## Description of the task
Given the entries below, copy each of them out exactly.

(Records from a collection)
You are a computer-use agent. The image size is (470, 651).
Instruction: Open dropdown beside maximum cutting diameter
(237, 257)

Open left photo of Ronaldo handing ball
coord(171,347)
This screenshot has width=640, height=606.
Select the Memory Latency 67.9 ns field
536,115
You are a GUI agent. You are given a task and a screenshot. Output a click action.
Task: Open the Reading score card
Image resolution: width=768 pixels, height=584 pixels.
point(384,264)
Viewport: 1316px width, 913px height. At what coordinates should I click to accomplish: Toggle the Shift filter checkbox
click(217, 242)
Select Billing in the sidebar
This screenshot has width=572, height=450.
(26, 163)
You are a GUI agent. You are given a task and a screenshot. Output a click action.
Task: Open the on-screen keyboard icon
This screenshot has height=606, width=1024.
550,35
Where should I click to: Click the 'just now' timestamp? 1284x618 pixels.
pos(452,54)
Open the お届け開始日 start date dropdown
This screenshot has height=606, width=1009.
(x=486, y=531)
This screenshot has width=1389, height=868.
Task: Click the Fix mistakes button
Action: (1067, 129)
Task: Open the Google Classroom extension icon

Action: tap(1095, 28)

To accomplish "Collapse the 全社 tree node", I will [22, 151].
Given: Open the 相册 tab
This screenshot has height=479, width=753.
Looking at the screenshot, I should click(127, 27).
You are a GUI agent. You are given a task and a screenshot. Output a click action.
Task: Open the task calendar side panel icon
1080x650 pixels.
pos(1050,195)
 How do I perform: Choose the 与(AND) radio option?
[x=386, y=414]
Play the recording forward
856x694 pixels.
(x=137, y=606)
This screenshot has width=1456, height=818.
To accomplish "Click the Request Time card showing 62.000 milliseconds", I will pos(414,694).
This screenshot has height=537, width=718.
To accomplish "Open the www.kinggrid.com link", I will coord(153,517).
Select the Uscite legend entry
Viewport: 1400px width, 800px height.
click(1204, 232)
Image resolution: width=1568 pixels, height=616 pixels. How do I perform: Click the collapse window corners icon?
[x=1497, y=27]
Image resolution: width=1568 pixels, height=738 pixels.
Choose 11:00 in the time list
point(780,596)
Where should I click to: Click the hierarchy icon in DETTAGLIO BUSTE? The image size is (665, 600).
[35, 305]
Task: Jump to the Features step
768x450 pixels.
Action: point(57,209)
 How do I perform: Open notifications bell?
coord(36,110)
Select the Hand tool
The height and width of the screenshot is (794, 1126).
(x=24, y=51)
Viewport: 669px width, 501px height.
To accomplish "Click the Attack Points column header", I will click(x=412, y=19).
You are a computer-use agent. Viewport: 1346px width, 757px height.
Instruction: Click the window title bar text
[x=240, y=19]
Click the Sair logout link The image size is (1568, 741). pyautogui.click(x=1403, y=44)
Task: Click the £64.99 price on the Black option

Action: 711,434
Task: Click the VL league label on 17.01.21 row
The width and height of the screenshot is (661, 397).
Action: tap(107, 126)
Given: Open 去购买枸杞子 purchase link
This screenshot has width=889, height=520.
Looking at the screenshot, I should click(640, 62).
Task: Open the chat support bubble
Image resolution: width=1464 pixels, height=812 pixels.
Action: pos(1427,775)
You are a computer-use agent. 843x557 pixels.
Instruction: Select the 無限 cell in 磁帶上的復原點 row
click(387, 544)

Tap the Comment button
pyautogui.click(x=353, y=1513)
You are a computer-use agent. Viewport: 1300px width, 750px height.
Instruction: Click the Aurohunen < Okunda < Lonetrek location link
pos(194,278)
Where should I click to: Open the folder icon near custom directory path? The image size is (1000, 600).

## Result
You are a computer-use agent. The image size is (470, 651).
Instruction: Open dropdown beside maximum cutting diameter
(237, 257)

Open left photo of Ronaldo handing ball
coord(171,347)
This screenshot has width=640, height=606.
Select the Memory Latency 67.9 ns field
536,115
You are a GUI agent. You are given a task and a screenshot. Output a click action.
Task: Open the Reading score card
Image resolution: width=768 pixels, height=584 pixels.
point(384,264)
Viewport: 1316px width, 913px height. At what coordinates should I click to accomplish: Toggle the Shift filter checkbox
click(217, 242)
Select Billing in the sidebar
This screenshot has width=572, height=450.
(26, 163)
You are a GUI agent. You are given a task and a screenshot. Output a click action.
Task: Open the on-screen keyboard icon
This screenshot has height=606, width=1024.
550,35
Where should I click to: Click the 'just now' timestamp? 1284x618 pixels.
pos(452,54)
Open the お届け開始日 start date dropdown
This screenshot has height=606, width=1009.
(x=486, y=531)
This screenshot has width=1389, height=868.
Task: Click the Fix mistakes button
Action: (1067, 129)
Task: Open the Google Classroom extension icon

Action: tap(1095, 28)

To accomplish "Collapse the 全社 tree node", I will [22, 151].
Given: Open the 相册 tab
This screenshot has height=479, width=753.
Looking at the screenshot, I should click(127, 27).
You are a GUI agent. You are given a task and a screenshot. Output a click action.
Task: Open the task calendar side panel icon
1080x650 pixels.
pos(1050,195)
 How do I perform: Choose the 与(AND) radio option?
[x=386, y=414]
Play the recording forward
856x694 pixels.
(x=137, y=606)
This screenshot has width=1456, height=818.
To accomplish "Click the Request Time card showing 62.000 milliseconds", I will pos(414,694).
This screenshot has height=537, width=718.
To accomplish "Open the www.kinggrid.com link", I will coord(153,517).
Select the Uscite legend entry
Viewport: 1400px width, 800px height.
click(1204, 232)
Image resolution: width=1568 pixels, height=616 pixels. How do I perform: Click the collapse window corners icon?
[x=1497, y=27]
Image resolution: width=1568 pixels, height=738 pixels.
Choose 11:00 in the time list
point(780,596)
Where should I click to: Click the hierarchy icon in DETTAGLIO BUSTE? The image size is (665, 600).
[35, 305]
Task: Jump to the Features step
768x450 pixels.
Action: point(57,209)
 How do I perform: Open notifications bell?
coord(36,110)
Select the Hand tool
The height and width of the screenshot is (794, 1126).
(x=24, y=51)
Viewport: 669px width, 501px height.
To accomplish "Click the Attack Points column header", I will click(x=412, y=19).
You are a computer-use agent. Viewport: 1346px width, 757px height.
Instruction: Click the window title bar text
[x=240, y=19]
Click the Sair logout link The image size is (1568, 741). pyautogui.click(x=1403, y=44)
Task: Click the £64.99 price on the Black option

Action: 711,434
Task: Click the VL league label on 17.01.21 row
The width and height of the screenshot is (661, 397).
Action: tap(107, 126)
Given: Open 去购买枸杞子 purchase link
This screenshot has width=889, height=520.
Looking at the screenshot, I should click(640, 62).
Task: Open the chat support bubble
Image resolution: width=1464 pixels, height=812 pixels.
Action: pos(1427,775)
You are a computer-use agent. 843x557 pixels.
Instruction: Select the 無限 cell in 磁帶上的復原點 row
click(387, 544)

Tap the Comment button
pyautogui.click(x=353, y=1513)
You are a computer-use agent. Viewport: 1300px width, 750px height.
Instruction: Click the Aurohunen < Okunda < Lonetrek location link
pos(194,278)
Where should I click to: Open the folder icon near custom directory path? The image size is (1000, 600).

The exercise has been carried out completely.